= EXERCISE DETAILS =
Type out the data again. Keep every line exactly the same.

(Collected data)

┏━━

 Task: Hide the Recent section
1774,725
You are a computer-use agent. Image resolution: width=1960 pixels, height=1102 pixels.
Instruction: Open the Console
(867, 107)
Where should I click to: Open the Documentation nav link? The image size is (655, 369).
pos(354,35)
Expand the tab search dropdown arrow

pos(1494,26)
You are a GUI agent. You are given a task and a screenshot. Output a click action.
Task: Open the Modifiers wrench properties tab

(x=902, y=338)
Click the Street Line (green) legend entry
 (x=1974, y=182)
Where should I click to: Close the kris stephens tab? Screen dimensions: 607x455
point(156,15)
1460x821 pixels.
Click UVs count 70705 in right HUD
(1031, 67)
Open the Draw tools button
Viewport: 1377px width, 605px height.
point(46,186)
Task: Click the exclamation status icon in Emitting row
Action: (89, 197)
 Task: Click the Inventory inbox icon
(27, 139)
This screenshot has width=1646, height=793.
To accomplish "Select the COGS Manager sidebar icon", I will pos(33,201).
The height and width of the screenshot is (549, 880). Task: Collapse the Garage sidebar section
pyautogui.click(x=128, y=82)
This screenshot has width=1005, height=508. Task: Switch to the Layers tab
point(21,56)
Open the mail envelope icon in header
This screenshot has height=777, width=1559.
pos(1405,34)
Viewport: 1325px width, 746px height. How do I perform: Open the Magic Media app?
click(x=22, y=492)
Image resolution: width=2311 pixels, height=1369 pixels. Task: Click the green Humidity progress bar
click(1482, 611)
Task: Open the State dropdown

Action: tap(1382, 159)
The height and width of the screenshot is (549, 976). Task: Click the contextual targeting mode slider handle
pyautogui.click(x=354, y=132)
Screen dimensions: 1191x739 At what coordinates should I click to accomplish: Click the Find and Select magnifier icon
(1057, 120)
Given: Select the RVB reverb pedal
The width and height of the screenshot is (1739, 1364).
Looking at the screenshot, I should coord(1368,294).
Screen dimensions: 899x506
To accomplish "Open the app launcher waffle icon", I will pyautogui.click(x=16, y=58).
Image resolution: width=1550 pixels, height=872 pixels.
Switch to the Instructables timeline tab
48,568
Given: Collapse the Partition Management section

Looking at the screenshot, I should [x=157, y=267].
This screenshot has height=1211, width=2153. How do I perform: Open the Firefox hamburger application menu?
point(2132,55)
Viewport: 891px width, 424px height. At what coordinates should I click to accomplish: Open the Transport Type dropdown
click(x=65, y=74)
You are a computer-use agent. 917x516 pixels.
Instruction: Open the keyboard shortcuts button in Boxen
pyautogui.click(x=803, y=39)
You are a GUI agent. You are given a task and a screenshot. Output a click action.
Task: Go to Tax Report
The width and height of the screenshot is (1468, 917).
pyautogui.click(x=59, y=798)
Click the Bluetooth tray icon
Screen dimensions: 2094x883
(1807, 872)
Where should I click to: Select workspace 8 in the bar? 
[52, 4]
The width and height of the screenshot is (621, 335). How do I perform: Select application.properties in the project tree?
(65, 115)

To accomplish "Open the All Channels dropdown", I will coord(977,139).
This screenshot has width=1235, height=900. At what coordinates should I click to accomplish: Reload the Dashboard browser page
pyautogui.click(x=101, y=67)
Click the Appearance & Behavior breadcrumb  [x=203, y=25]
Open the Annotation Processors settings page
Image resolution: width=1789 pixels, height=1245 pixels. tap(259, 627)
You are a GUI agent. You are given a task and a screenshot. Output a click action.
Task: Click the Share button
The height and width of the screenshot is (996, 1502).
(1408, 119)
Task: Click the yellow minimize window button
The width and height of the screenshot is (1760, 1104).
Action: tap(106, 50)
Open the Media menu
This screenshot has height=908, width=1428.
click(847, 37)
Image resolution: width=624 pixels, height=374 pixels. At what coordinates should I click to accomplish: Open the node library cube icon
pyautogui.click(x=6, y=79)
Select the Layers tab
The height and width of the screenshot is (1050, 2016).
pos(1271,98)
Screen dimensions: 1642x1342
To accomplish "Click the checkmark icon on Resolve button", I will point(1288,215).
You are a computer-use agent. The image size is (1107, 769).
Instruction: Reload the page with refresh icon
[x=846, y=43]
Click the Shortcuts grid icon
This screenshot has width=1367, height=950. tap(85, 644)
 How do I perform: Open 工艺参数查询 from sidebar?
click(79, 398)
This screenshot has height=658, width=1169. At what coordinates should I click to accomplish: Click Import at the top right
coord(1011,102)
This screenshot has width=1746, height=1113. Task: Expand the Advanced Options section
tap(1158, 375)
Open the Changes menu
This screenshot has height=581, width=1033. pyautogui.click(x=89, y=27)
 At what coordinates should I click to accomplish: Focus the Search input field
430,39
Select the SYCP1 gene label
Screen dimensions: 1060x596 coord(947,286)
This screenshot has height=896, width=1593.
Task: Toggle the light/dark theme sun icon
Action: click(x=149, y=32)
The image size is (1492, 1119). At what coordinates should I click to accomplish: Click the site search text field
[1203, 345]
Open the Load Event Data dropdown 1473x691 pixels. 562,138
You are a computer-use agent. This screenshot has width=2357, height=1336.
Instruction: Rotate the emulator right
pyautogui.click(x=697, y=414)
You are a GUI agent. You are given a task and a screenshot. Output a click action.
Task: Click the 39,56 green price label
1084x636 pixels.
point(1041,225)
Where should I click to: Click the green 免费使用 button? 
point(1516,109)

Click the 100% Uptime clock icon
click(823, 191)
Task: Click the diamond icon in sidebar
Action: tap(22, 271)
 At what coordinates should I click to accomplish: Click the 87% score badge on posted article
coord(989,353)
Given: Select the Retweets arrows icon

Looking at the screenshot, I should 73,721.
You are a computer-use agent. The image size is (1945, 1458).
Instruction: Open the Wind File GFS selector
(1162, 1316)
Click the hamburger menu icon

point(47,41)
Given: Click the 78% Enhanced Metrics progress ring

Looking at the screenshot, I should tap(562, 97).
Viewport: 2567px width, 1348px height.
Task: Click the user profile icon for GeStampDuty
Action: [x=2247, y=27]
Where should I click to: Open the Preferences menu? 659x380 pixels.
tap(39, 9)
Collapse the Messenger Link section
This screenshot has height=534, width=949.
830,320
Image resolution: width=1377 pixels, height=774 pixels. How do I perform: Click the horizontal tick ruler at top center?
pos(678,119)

┗━━

= SOLUTION TO THIS PROBLEM =
 Task: Hide the Recent section
1774,725
You are a computer-use agent. Image resolution: width=1960 pixels, height=1102 pixels.
Instruction: Open the Console
(867, 107)
Where should I click to: Open the Documentation nav link? The image size is (655, 369).
pos(354,35)
Expand the tab search dropdown arrow

pos(1494,26)
You are a GUI agent. You are given a task and a screenshot. Output a click action.
Task: Open the Modifiers wrench properties tab

(x=902, y=338)
Click the Street Line (green) legend entry
 (x=1974, y=182)
Where should I click to: Close the kris stephens tab? Screen dimensions: 607x455
point(156,15)
1460x821 pixels.
Click UVs count 70705 in right HUD
(1031, 67)
Open the Draw tools button
Viewport: 1377px width, 605px height.
point(46,186)
Task: Click the exclamation status icon in Emitting row
Action: (89, 197)
 Task: Click the Inventory inbox icon
(27, 139)
This screenshot has width=1646, height=793.
To accomplish "Select the COGS Manager sidebar icon", I will pos(33,201).
The height and width of the screenshot is (549, 880). Task: Collapse the Garage sidebar section
pyautogui.click(x=128, y=82)
This screenshot has width=1005, height=508. Task: Switch to the Layers tab
point(21,56)
Open the mail envelope icon in header
This screenshot has height=777, width=1559.
pos(1405,34)
Viewport: 1325px width, 746px height. How do I perform: Open the Magic Media app?
click(x=22, y=492)
Image resolution: width=2311 pixels, height=1369 pixels. Task: Click the green Humidity progress bar
click(1482, 611)
Task: Open the State dropdown

Action: tap(1382, 159)
The height and width of the screenshot is (549, 976). Task: Click the contextual targeting mode slider handle
pyautogui.click(x=354, y=132)
Screen dimensions: 1191x739 At what coordinates should I click to accomplish: Click the Find and Select magnifier icon
(1057, 120)
Given: Select the RVB reverb pedal
The width and height of the screenshot is (1739, 1364).
Looking at the screenshot, I should coord(1368,294).
Screen dimensions: 899x506
To accomplish "Open the app launcher waffle icon", I will pyautogui.click(x=16, y=58).
Image resolution: width=1550 pixels, height=872 pixels.
Switch to the Instructables timeline tab
48,568
Given: Collapse the Partition Management section

Looking at the screenshot, I should [x=157, y=267].
This screenshot has height=1211, width=2153. How do I perform: Open the Firefox hamburger application menu?
point(2132,55)
Viewport: 891px width, 424px height. At what coordinates should I click to accomplish: Open the Transport Type dropdown
click(x=65, y=74)
You are a computer-use agent. 917x516 pixels.
Instruction: Open the keyboard shortcuts button in Boxen
pyautogui.click(x=803, y=39)
You are a GUI agent. You are given a task and a screenshot. Output a click action.
Task: Go to Tax Report
The width and height of the screenshot is (1468, 917).
pyautogui.click(x=59, y=798)
Click the Bluetooth tray icon
Screen dimensions: 2094x883
(1807, 872)
Where should I click to: Select workspace 8 in the bar? 
[52, 4]
The width and height of the screenshot is (621, 335). How do I perform: Select application.properties in the project tree?
(65, 115)

To accomplish "Open the All Channels dropdown", I will coord(977,139).
This screenshot has width=1235, height=900. At what coordinates should I click to accomplish: Reload the Dashboard browser page
pyautogui.click(x=101, y=67)
Click the Appearance & Behavior breadcrumb  [x=203, y=25]
Open the Annotation Processors settings page
Image resolution: width=1789 pixels, height=1245 pixels. tap(259, 627)
You are a GUI agent. You are given a task and a screenshot. Output a click action.
Task: Click the Share button
The height and width of the screenshot is (996, 1502).
(1408, 119)
Task: Click the yellow minimize window button
The width and height of the screenshot is (1760, 1104).
Action: tap(106, 50)
Open the Media menu
This screenshot has height=908, width=1428.
click(847, 37)
Image resolution: width=624 pixels, height=374 pixels. At what coordinates should I click to accomplish: Open the node library cube icon
pyautogui.click(x=6, y=79)
Select the Layers tab
The height and width of the screenshot is (1050, 2016).
pos(1271,98)
Screen dimensions: 1642x1342
To accomplish "Click the checkmark icon on Resolve button", I will point(1288,215).
You are a computer-use agent. The image size is (1107, 769).
Instruction: Reload the page with refresh icon
[x=846, y=43]
Click the Shortcuts grid icon
This screenshot has width=1367, height=950. tap(85, 644)
 How do I perform: Open 工艺参数查询 from sidebar?
click(79, 398)
This screenshot has height=658, width=1169. At what coordinates should I click to accomplish: Click Import at the top right
coord(1011,102)
This screenshot has width=1746, height=1113. Task: Expand the Advanced Options section
tap(1158, 375)
Open the Changes menu
This screenshot has height=581, width=1033. pyautogui.click(x=89, y=27)
 At what coordinates should I click to accomplish: Focus the Search input field
430,39
Select the SYCP1 gene label
Screen dimensions: 1060x596 coord(947,286)
This screenshot has height=896, width=1593.
Task: Toggle the light/dark theme sun icon
Action: click(x=149, y=32)
The image size is (1492, 1119). At what coordinates should I click to accomplish: Click the site search text field
[1203, 345]
Open the Load Event Data dropdown 1473x691 pixels. 562,138
You are a computer-use agent. This screenshot has width=2357, height=1336.
Instruction: Rotate the emulator right
pyautogui.click(x=697, y=414)
You are a GUI agent. You are given a task and a screenshot. Output a click action.
Task: Click the 39,56 green price label
1084x636 pixels.
point(1041,225)
Where should I click to: Click the green 免费使用 button? 
point(1516,109)

Click the 100% Uptime clock icon
click(823, 191)
Task: Click the diamond icon in sidebar
Action: tap(22, 271)
 At what coordinates should I click to accomplish: Click the 87% score badge on posted article
coord(989,353)
Given: Select the Retweets arrows icon

Looking at the screenshot, I should 73,721.
You are a computer-use agent. The image size is (1945, 1458).
Instruction: Open the Wind File GFS selector
(1162, 1316)
Click the hamburger menu icon

point(47,41)
Given: Click the 78% Enhanced Metrics progress ring

Looking at the screenshot, I should tap(562, 97).
Viewport: 2567px width, 1348px height.
Task: Click the user profile icon for GeStampDuty
Action: [x=2247, y=27]
Where should I click to: Open the Preferences menu? 659x380 pixels.
tap(39, 9)
Collapse the Messenger Link section
This screenshot has height=534, width=949.
830,320
Image resolution: width=1377 pixels, height=774 pixels. How do I perform: Click the horizontal tick ruler at top center?
pos(678,119)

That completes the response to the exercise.